Sin embargo, aquí estaba su esposo, arrastrándola al jardín con una urgencia infantil que nunca había visto en él.

—Quiero que veas algo —dijo Leroy, con los ojos brillantes, la sonrisa en su rostro casi traviesa—.

Podría esperar hasta la mañana, pero no eres una persona madrugadora, y…

—No sabía cuánto durarían esas flores.

Estaba serio, pero había una chispa de deleite en él, una alegría pura que hacía estremecer su corazón.

Leroy realmente estaba feliz.

Cultivar esas flores le había dado más que un simple pedazo de belleza—le había dado propósito, una conexión con algo simple y vivo.

Agricultura.

Extraer vida de la tierra.

Había encontrado alegría en ello.

Lorraine casi se ríe al ver a su esposo así, cuando de repente él la levantó en sus brazos.

—¡Leroy!

¿Qué estás…?

—Más rápido —dijo, como si las palabras por sí solas justificaran la acción—.

No puedo esperar para mostrártelo.

Sus brazos instintivamente rodearon su cuello, aferrándose a su cuello, mitad en protesta y mitad en diversión.

Ya se estaban formando en su mente rumores de escándalo.

Una princesa llevada en brazos por su esposo a través del jardín…

seguramente tendrían algo que decir sobre eso.

Pero mirándolo ahora, tan completamente despreocupado por el decoro, sintió que su cautela habitual se disolvía.

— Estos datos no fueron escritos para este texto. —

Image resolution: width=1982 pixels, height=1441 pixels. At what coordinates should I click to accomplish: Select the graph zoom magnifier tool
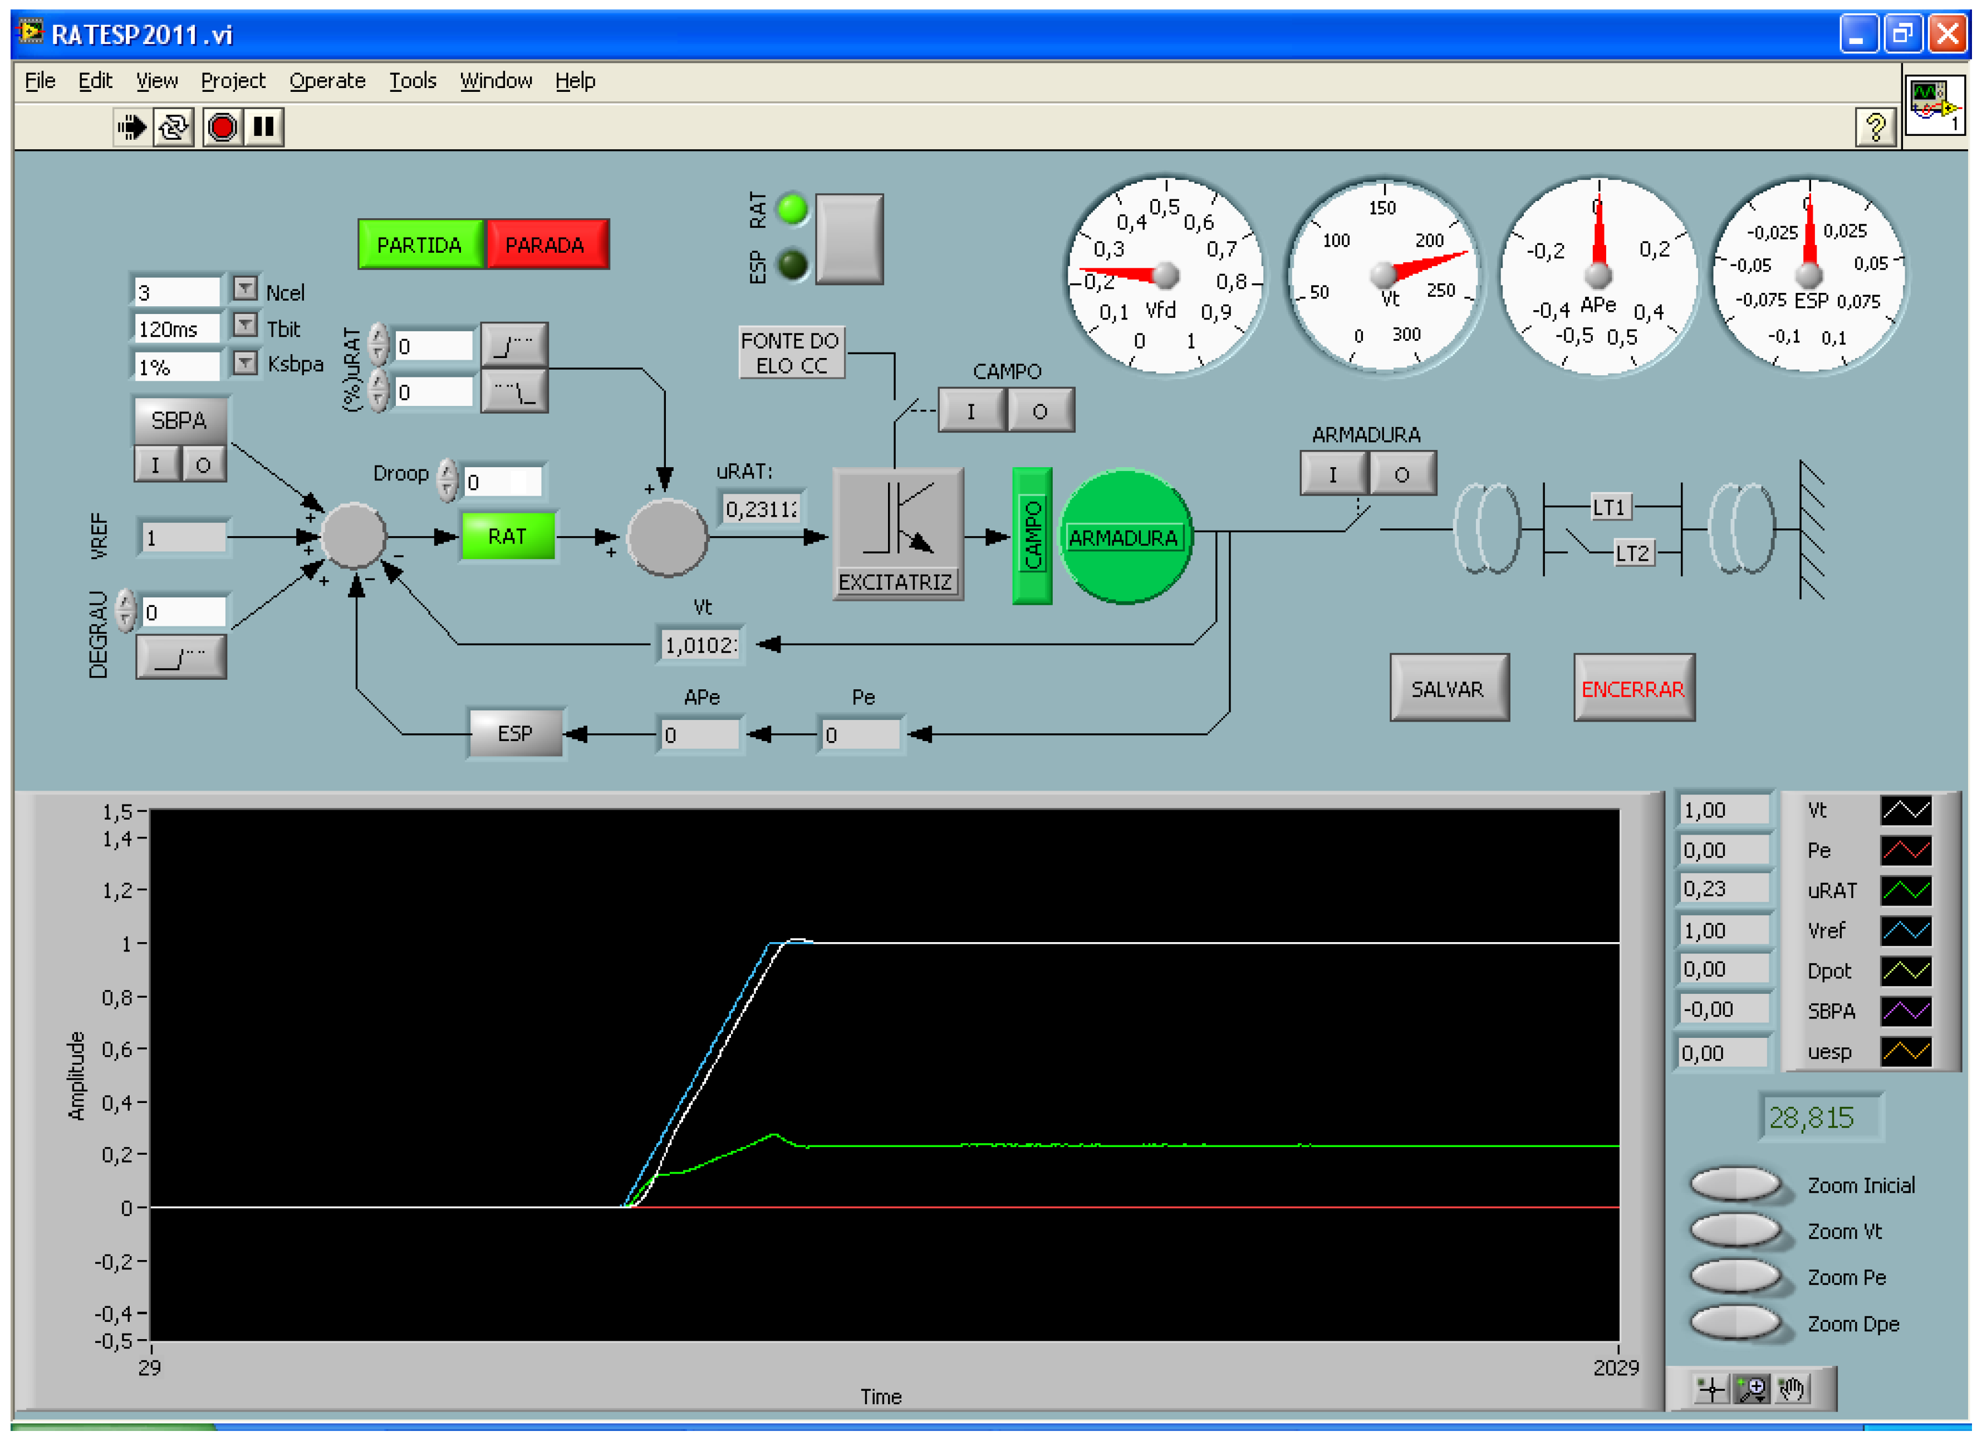point(1751,1389)
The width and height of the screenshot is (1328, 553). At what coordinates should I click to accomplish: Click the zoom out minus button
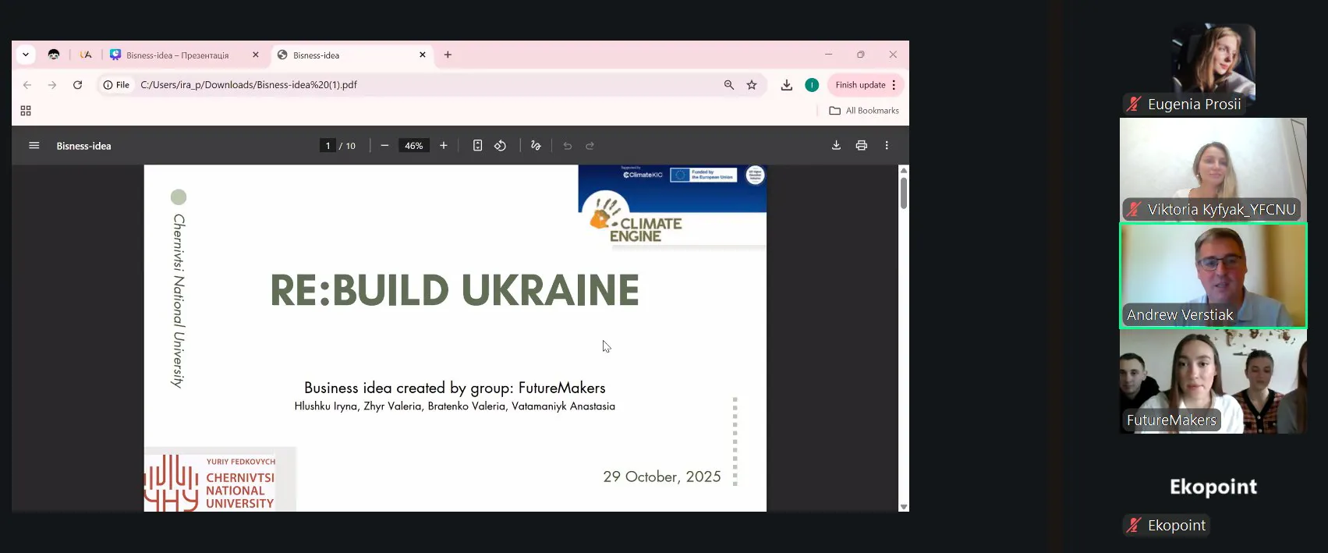pyautogui.click(x=384, y=146)
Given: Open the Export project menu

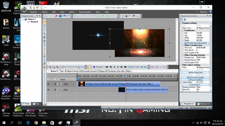Looking at the screenshot, I should pos(85,12).
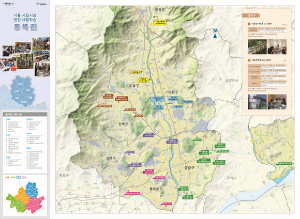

La llevó a través de los sinuosos senderos con facilidad, sus largas piernas devorando la distancia, hasta que llegaron al escondido jardín de flores.

Lorraine no había estado en esta parte del jardín desde aquella lejana tarde cuando lo había visto riendo con Zara y arruinando sus flores de hortensia.

El recuerdo hizo que su pecho se tensara, pero el presente —la visión de la ansiosa anticipación de su esposo— lo apartó.

Él la depositó suavemente en el suelo, y ella parpadeó ante el pequeño parche de flores doradas que se mecían suavemente con la brisa vespertina.

—¿Son…

caléndulas?

—preguntó, acercándose, dejando que sus dedos flotaran justo encima de los pétalos.

—Lo son —dijo él, con voz cálida de orgullo—.

Las planté yo mismo.

Cada una de ellas.

Los ojos de Lorraine se suavizaron.

Podía ver el orgullo en él, la pequeña y triunfante alegría de ver cómo el esfuerzo tomaba forma.

—¿Tú…

cultivaste estas?

—Sí —dijo, acercándose para que ella pudiera sentir el calor constante que irradiaba—.

Quería que las vieras.

Quería que vieras lo que he estado haciendo mientras tú estabas…

—Dudó, como si sopesara sus palabras, luego susurró:
— Es una disculpa por arruinar tus hortensias.